Features Remote Sys Admin Lead image: Laurent Davoust, 123RF.com
Laurent Davoust, 123RF.com
 

Sys Admin On the Go

Remote Control

Keep track of your job when you're not in the office. By Juliet Kemp

As a sysadmin, you don't want to be chained to your desk – it's great to be able to work from home once in a while, or to be able to head off to conferences. But neither do you want the machines you're responsible for to be left unsupervised. Even if you don't mind always being physically in your office during the daytime, there's always the possibility of out-of-hours issues – or what if you're fixing something else at the other end of the building when one of your main servers starts having issues?

In this article, I look at ways to free you from your office by setting up mobile alerts to let you know when something goes wrong, the software you can use with a smartphone to fix it, and other options you have to control your machines from a distance.

Monitoring and Alerts

Several software options will let you keep an eye on your servers and send alerts when something goes wrong. If you set up your monitoring software to send email and you have a smartphone or a similar email-equipped device, you can be warned about problems even when you're not in the office.
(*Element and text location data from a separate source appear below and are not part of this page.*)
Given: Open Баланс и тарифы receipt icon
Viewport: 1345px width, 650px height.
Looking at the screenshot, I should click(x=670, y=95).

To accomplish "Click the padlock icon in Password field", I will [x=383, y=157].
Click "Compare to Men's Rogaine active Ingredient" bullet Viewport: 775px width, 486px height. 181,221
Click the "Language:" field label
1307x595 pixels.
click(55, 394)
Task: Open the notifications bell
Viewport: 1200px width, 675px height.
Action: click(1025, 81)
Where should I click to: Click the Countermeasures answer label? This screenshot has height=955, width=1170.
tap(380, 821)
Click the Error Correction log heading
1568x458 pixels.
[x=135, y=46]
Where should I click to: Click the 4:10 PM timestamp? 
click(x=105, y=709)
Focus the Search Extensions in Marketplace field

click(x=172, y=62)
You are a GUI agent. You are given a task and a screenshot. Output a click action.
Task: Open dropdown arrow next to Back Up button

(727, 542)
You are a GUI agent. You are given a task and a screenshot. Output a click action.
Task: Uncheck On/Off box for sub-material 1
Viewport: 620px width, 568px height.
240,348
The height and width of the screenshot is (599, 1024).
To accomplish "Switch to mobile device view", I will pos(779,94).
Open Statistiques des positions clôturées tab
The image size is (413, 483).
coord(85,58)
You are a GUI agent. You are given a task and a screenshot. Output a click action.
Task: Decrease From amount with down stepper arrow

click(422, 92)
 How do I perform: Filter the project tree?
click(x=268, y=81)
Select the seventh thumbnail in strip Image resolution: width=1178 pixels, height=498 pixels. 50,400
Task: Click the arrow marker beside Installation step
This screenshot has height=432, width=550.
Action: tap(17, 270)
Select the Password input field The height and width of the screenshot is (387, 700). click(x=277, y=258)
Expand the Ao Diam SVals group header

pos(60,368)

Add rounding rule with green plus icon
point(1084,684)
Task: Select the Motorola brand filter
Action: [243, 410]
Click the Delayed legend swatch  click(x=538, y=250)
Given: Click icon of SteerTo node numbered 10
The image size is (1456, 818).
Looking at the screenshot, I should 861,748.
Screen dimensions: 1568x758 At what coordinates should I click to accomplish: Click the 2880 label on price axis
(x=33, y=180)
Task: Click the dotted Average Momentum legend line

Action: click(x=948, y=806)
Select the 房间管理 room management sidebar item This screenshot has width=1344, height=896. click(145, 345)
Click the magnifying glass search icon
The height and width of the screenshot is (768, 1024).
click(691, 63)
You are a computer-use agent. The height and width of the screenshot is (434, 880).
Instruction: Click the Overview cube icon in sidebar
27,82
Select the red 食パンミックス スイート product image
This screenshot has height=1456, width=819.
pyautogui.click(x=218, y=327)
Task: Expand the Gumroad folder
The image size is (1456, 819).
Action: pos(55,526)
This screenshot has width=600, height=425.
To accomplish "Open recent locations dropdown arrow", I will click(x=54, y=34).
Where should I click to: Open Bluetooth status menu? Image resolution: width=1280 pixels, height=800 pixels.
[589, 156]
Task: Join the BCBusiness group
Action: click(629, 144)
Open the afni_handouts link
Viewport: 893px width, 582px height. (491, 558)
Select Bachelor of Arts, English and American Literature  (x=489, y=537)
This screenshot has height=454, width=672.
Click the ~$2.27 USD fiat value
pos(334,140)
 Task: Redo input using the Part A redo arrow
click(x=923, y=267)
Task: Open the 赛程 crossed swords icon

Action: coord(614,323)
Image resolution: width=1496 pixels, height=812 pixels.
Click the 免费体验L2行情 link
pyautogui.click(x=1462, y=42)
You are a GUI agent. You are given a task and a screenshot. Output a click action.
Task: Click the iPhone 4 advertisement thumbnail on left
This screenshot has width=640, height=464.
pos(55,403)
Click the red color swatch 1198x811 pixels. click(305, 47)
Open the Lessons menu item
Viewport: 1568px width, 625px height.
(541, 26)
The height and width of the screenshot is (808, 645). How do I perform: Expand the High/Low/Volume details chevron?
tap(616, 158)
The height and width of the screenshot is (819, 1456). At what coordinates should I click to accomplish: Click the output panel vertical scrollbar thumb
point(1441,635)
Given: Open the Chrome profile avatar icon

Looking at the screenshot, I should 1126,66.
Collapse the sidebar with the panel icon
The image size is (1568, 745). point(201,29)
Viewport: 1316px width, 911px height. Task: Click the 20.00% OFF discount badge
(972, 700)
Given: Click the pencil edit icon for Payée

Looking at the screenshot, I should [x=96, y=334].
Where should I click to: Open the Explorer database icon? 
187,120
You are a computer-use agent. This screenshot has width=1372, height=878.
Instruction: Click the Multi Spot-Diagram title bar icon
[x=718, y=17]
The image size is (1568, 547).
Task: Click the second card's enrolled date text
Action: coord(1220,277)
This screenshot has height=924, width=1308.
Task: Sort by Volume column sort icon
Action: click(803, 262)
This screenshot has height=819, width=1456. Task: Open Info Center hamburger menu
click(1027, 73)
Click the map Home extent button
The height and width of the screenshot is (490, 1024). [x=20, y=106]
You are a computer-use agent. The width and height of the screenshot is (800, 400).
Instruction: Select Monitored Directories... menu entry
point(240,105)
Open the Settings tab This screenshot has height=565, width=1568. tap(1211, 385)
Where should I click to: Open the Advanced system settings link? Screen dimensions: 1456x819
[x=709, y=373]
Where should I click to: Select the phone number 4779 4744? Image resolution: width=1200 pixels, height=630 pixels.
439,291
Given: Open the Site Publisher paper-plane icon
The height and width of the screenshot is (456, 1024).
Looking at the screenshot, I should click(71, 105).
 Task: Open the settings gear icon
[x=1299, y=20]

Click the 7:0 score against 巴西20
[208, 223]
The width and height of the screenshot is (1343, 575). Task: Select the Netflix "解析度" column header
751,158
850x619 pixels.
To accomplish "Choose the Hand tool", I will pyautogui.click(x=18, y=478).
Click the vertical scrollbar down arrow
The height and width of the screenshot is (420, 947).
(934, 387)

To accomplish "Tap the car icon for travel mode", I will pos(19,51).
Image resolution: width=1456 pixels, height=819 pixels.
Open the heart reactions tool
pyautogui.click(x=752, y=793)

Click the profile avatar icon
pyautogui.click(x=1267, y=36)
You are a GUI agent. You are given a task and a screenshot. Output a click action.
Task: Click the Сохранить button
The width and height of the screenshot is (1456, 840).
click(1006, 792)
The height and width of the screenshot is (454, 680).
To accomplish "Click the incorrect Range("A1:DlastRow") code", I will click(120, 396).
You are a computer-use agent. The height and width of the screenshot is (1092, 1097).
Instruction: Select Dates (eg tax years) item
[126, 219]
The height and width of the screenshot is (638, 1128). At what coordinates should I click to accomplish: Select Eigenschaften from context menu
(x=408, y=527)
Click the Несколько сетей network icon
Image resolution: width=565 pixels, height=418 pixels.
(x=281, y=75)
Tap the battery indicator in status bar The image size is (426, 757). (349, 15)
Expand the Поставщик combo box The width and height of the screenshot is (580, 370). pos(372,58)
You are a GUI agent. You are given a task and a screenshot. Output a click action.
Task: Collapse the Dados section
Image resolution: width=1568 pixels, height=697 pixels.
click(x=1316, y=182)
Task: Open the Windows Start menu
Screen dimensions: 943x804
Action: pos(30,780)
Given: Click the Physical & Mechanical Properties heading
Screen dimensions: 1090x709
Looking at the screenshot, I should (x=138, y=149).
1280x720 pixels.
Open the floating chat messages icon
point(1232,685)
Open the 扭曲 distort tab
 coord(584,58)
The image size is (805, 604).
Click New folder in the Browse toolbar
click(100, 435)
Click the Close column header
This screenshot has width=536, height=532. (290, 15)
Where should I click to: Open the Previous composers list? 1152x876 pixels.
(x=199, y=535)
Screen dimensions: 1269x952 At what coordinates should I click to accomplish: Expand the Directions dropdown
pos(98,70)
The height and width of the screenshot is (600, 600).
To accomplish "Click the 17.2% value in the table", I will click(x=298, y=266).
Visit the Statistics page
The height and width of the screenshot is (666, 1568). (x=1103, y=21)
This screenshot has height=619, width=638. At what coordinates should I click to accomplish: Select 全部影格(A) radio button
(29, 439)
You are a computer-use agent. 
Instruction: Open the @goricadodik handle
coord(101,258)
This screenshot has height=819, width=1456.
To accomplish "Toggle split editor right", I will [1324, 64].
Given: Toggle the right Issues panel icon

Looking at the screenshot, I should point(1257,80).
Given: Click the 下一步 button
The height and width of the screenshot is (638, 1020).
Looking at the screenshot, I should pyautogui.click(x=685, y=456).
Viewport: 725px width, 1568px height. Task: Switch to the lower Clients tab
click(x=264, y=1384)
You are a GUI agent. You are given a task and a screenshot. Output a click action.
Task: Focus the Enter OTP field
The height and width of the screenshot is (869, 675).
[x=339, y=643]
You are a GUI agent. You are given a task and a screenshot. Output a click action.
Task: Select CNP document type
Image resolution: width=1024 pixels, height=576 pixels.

Here, I'll do a quick rundown on how to set up email alerts on two of the most popular open source Linux system monitors: Nagios and Hobbit. (I'll assume you already have a working monitoring setup, in that covering the basics of either Nagios or Hobbit is outside the scope of this article.)

Nagios

First, set up an admins contact group in the contacts_nagios2.cfg file. Defining your admin contacts here means that you can simply refer to the admin group elsewhere in your config files. Then, if someone leaves the group, you only have to change the information in a single place. Make sure that a user with your email address is included in this group.

Second, decide which services you want to receive email from. The simplest option is to receive email from all services, by editing the generic service definition (which is used as the basis for all specific services) at conf.d/generic-service_nagios2.cfg. Add the code in Listing 1 to the service definition.

Listing 1: Notification Setup

01 notification_interval        1440
02 is_volatile                  0
03 check_period                 24x7
04 normal_check_interval        5
05 retry_check_interval         1
06 max_check_attempts           10
07 notification_period          24x7
08 notification_options         c,r
09 contact_groups               admins

The notification interval (in minutes) defines how often you are reminded (here, it's every 24 hours). The check_period defines when the service is expected to run (all the time). Time periods such as 24x7 are defined in conf.d/timeperiods_nagios2.cfg. The normal_check_interval and retry_check_interval are in minutes: The service here is set to be checked every five minutes, but if the check is unsuccessful and a retry is made, the retry should happen every minute. Ten retry attempts will be made before something is considered wrong with the service. Although you can reduce this number, if you reduce it too far, you might start getting false positives.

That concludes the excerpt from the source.